Saved entries:

━━━━━━

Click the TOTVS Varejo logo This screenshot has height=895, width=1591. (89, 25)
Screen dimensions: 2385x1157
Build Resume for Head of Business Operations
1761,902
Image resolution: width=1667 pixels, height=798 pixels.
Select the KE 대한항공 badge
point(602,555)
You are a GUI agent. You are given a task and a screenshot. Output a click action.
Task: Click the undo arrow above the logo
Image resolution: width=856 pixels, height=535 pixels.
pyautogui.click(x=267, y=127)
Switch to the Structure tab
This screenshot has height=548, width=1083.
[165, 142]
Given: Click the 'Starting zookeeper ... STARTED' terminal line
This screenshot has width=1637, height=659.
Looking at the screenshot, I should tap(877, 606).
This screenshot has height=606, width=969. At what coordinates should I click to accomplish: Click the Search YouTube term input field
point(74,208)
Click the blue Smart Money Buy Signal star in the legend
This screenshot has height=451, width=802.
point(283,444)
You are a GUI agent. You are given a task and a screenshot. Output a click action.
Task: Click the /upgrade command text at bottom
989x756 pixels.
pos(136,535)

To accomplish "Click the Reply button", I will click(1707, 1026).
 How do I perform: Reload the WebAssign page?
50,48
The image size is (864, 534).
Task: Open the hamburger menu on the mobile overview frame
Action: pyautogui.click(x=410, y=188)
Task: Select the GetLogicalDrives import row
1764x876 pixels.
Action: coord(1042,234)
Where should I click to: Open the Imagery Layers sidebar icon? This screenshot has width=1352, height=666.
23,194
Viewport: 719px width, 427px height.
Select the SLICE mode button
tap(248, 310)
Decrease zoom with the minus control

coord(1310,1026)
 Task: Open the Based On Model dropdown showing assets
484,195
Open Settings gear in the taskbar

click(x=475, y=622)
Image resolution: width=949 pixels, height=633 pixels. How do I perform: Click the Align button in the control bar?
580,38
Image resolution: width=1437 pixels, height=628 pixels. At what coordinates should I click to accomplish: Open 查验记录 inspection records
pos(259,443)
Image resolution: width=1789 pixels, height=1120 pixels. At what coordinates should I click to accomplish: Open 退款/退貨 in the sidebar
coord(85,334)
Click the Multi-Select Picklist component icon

━━━━━━

All entries are to be output exactly as they stand.

Click the TOTVS Varejo logo This screenshot has height=895, width=1591. (89, 25)
Screen dimensions: 2385x1157
Build Resume for Head of Business Operations
1761,902
Image resolution: width=1667 pixels, height=798 pixels.
Select the KE 대한항공 badge
point(602,555)
You are a GUI agent. You are given a task and a screenshot. Output a click action.
Task: Click the undo arrow above the logo
Image resolution: width=856 pixels, height=535 pixels.
pyautogui.click(x=267, y=127)
Switch to the Structure tab
This screenshot has height=548, width=1083.
[165, 142]
Given: Click the 'Starting zookeeper ... STARTED' terminal line
This screenshot has width=1637, height=659.
Looking at the screenshot, I should tap(877, 606).
This screenshot has height=606, width=969. At what coordinates should I click to accomplish: Click the Search YouTube term input field
point(74,208)
Click the blue Smart Money Buy Signal star in the legend
This screenshot has height=451, width=802.
point(283,444)
You are a GUI agent. You are given a task and a screenshot. Output a click action.
Task: Click the /upgrade command text at bottom
989x756 pixels.
pos(136,535)

To accomplish "Click the Reply button", I will click(1707, 1026).
 How do I perform: Reload the WebAssign page?
50,48
The image size is (864, 534).
Task: Open the hamburger menu on the mobile overview frame
Action: pyautogui.click(x=410, y=188)
Task: Select the GetLogicalDrives import row
1764x876 pixels.
Action: coord(1042,234)
Where should I click to: Open the Imagery Layers sidebar icon? This screenshot has width=1352, height=666.
23,194
Viewport: 719px width, 427px height.
Select the SLICE mode button
tap(248, 310)
Decrease zoom with the minus control

coord(1310,1026)
 Task: Open the Based On Model dropdown showing assets
484,195
Open Settings gear in the taskbar

click(x=475, y=622)
Image resolution: width=949 pixels, height=633 pixels. How do I perform: Click the Align button in the control bar?
580,38
Image resolution: width=1437 pixels, height=628 pixels. At what coordinates should I click to accomplish: Open 查验记录 inspection records
pos(259,443)
Image resolution: width=1789 pixels, height=1120 pixels. At what coordinates should I click to accomplish: Open 退款/退貨 in the sidebar
coord(85,334)
Click the Multi-Select Picklist component icon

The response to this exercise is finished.